As a long-time SAP customer, Colgate was not eager to bring in an outside application to streamline its reporting and create dashboards. So when SAP acquired Business Objects in 2008, the BI team at Colgate reviewed the full set of SAP BusinessObjects tools for building user-friendly dashboards and liked what it saw.
“SAP BusinessObjects solutions were our answer for giving the management team access to real-time data,” says Panizza. “For the first time, many of the company’s business leaders are running BI tools — in this case, dashboards — to monitor the business to see what’s going on at a high level.” Specifically, Colgate decided to use SAP BusinessObjects Web Intelligence to build reports out of SAP NetWeaver BW, using SAP BusinessObjects Dashboards (formerly Xcelsius) on the front end to let users interact with custom-built dashboards.
“For the first time, many of the company’s business leaders are running BI tools — in this case, dashboards — to monitor the business to see what’s going on at a high level.”
— Ruben Panizza, Global IT Director, Colgate-Palmolive
Getting Up to Speed with Dashboards
Colgate’s implementation of the new dashboard capabilities was a study in efficiency. Schuchman says the internal selling of the project was not difficult.
“It wasn’t just the IT organization pitching new tools,” he says. “We had the advantage because we didn’t invent this project — the business was asking for these dashboards.”
Colgate didn’t require the services of third-party consultants to redesign the back end. With some help from SAP, Colgate simply “exposed the SAP BusinessObjects tools to SAP NetWeaver BW,” as Panizza puts it.
“The SAP BusinessObjects suite of solutions is very intuitive and can be a rapid prototype,” he says. “We ran a proof-of-concept on the dashboards to see how much we could build in three weeks. After the first week with the tools, we started using actual production data. By the third week, we were showing dashboards and reports to IT management with production numbers.”

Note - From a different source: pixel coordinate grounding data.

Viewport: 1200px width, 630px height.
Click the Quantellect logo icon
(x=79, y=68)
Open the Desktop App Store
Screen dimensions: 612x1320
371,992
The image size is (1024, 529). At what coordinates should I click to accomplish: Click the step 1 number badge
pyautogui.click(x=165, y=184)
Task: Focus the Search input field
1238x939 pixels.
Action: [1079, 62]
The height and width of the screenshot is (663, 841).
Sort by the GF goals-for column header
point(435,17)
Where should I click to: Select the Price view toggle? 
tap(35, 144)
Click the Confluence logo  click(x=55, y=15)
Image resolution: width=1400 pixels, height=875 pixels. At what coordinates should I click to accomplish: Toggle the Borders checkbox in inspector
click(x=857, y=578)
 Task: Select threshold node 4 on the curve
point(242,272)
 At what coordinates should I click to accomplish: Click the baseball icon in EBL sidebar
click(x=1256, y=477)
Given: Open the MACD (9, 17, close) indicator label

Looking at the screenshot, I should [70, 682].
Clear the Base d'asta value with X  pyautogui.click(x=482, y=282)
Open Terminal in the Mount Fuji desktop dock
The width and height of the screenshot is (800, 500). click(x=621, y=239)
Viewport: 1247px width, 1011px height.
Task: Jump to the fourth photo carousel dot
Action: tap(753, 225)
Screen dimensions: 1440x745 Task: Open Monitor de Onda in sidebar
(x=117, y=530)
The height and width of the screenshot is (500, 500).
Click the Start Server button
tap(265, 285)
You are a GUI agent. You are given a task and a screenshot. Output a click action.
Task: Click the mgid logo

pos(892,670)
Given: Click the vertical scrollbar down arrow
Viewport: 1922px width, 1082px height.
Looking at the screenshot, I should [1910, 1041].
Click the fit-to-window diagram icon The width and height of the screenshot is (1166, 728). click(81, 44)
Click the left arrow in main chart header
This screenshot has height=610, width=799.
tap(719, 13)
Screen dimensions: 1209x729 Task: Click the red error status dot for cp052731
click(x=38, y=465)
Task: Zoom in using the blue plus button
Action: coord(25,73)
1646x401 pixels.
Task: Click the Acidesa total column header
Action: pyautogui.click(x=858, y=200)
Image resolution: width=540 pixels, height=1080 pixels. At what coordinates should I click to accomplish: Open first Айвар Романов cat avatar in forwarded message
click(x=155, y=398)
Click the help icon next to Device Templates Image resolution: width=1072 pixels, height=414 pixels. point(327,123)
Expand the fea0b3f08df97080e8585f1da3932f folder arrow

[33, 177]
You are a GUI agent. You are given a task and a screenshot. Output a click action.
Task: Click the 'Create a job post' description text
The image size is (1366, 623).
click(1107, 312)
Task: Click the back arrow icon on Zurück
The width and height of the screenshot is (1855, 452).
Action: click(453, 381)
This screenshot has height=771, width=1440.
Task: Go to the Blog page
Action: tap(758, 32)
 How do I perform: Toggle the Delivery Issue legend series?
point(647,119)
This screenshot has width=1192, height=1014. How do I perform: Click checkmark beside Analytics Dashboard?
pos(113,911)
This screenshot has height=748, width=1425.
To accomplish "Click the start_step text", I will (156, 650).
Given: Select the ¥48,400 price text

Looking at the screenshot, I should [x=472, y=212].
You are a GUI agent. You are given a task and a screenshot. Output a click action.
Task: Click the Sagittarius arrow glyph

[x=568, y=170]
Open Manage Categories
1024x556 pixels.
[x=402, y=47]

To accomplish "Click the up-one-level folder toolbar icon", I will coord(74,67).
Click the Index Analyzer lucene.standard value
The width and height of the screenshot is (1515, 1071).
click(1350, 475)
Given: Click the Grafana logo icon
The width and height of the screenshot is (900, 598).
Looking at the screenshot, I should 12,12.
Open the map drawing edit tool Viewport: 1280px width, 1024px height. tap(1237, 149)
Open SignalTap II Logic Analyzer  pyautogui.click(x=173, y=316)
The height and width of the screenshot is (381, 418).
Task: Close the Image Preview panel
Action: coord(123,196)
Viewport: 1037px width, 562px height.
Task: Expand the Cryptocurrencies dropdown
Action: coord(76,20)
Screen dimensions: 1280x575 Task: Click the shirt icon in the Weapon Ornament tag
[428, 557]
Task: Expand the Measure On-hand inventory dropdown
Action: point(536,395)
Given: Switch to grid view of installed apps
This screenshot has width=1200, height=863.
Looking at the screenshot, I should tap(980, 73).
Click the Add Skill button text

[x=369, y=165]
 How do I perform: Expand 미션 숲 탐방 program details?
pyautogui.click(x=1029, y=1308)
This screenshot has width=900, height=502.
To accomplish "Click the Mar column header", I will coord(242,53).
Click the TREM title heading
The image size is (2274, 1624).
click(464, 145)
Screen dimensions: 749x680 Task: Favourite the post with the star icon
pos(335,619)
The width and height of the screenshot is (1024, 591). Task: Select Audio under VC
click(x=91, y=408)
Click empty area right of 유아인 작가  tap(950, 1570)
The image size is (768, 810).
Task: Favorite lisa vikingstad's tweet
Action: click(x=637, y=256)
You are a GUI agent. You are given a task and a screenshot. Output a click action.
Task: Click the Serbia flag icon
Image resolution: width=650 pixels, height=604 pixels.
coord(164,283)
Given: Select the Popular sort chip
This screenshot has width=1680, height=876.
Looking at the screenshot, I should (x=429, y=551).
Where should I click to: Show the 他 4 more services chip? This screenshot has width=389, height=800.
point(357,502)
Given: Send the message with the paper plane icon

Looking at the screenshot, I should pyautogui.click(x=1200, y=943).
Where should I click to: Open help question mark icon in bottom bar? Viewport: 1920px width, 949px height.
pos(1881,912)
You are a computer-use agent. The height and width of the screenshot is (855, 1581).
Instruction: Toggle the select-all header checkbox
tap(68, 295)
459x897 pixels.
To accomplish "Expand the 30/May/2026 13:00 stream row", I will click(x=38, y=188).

The training was conducted internally rather than by bringing in an outside vendor. Members of the global IT development team learned the functionality while implementing and testing it. From there, they built customized coursework for Colgate’s 65 BI experts and ran the classroom training. “These sessions assembled individuals from the global IT organization, so it gave us an opportunity to work with people in other geographies,” says Schuchman. “The training also identified people to associate with the development of the tools and strategy. So if individuals had questions later, they could go back to those contacts.”
Moving into the Fast Lane
Once the training started, word spread quickly about the dashboards’ capabilities. While the first round of training sessions was specifically developed for members of the IT organization, it wasn’t long before power users from the businesses were signing up for the classes too.
The impact of the dashboards continues to spread across the Colgate enterprise in various ways. And perhaps most importantly, there are scores of new users now consuming and leveraging BI across Colgate. While there are currently nearly 4,000 users interacting with their SAP systems every day, Panizza says this number could potentially grow to 15,000 or 20,000 users
“These real-time dashboards are a change for people who are used to seeing a lot of numbers with their data,” says Panizza. “But they quickly realize they can use the information as it’s presented in the dashboards to make faster decisions.” For example, executives can determine positive or negative financial conditions by simply scanning through the dashboard reports looking for green, which reflects improvements in the company’s financial position. “In the past, executives relied on other people to get custom reports and data,” he says. “Now, they can look at the information themselves. They see the real data as it is in the system much more easily and quickly.”